At the end of the day, though, I'm still incredibly excited about it, and the majority of the time, that helps me overcome the fear and actually get down to work. That, I guess, and my inability to stifle my inner overachiever.

3 comments:

tanita davis said...

Well, there's mass suckitude in any stage of the game -- but the trick is to just keep pushing through, and have something else you're working on that's brand new and taking all of your excess anxiety and nervous energy.

Also: don't expect to be "done" all in one fell swoop with your manuscript; you and your editor may go through your "finished" product three times before he bounces it off of his editorial board. When you get an agent, you'll likely do one or two run-throughs with them before you go through it with your editor two or three times. You've got the right of it -- just do your best, and count on them to be more and more specific and clear with their instructions so that you can hone the piece.

Kelly said...

I'm struggling with #2 myself. I'm only doing my first revision after finishing the first draft, but it dawned on me that I pretty much have to rewrite it all. But then after I do that, what if I reread it and feel like I have to rewrite AGAIN?

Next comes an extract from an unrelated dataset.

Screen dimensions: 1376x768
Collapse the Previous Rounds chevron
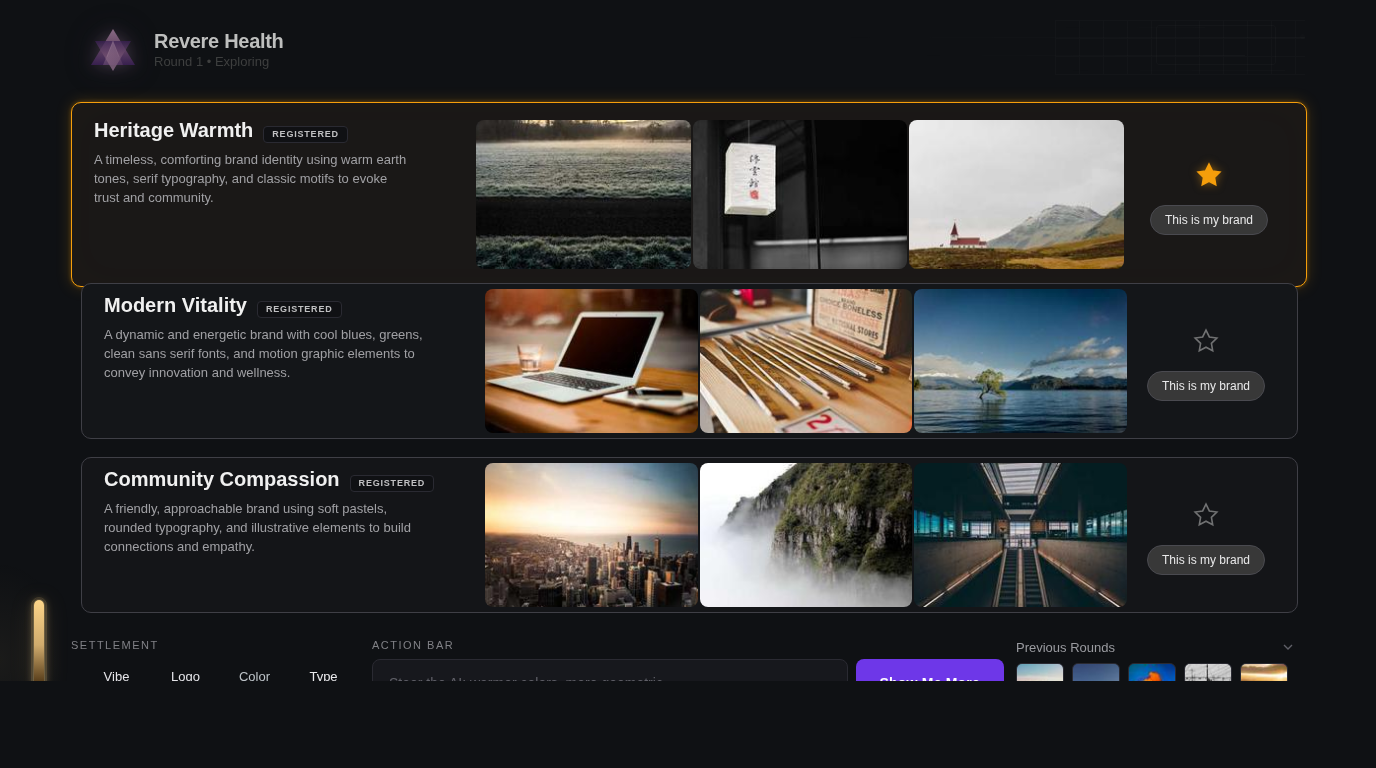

Each step takes us a little bit closer, though. If it were easy, everyone would do it, right? :)

Beth Kephart said...

I refuse to heckle. I only want to support. And to say: I have found that a sentence, a paragraph, a page, has to knock around in my head and go through at least a dozen, often more, transformations before all of a sudden it is right, or as close to right as I can get it (I'm rarely 100 percent pleased). It just is, and it announces itself as such. And you'll know it when you see it.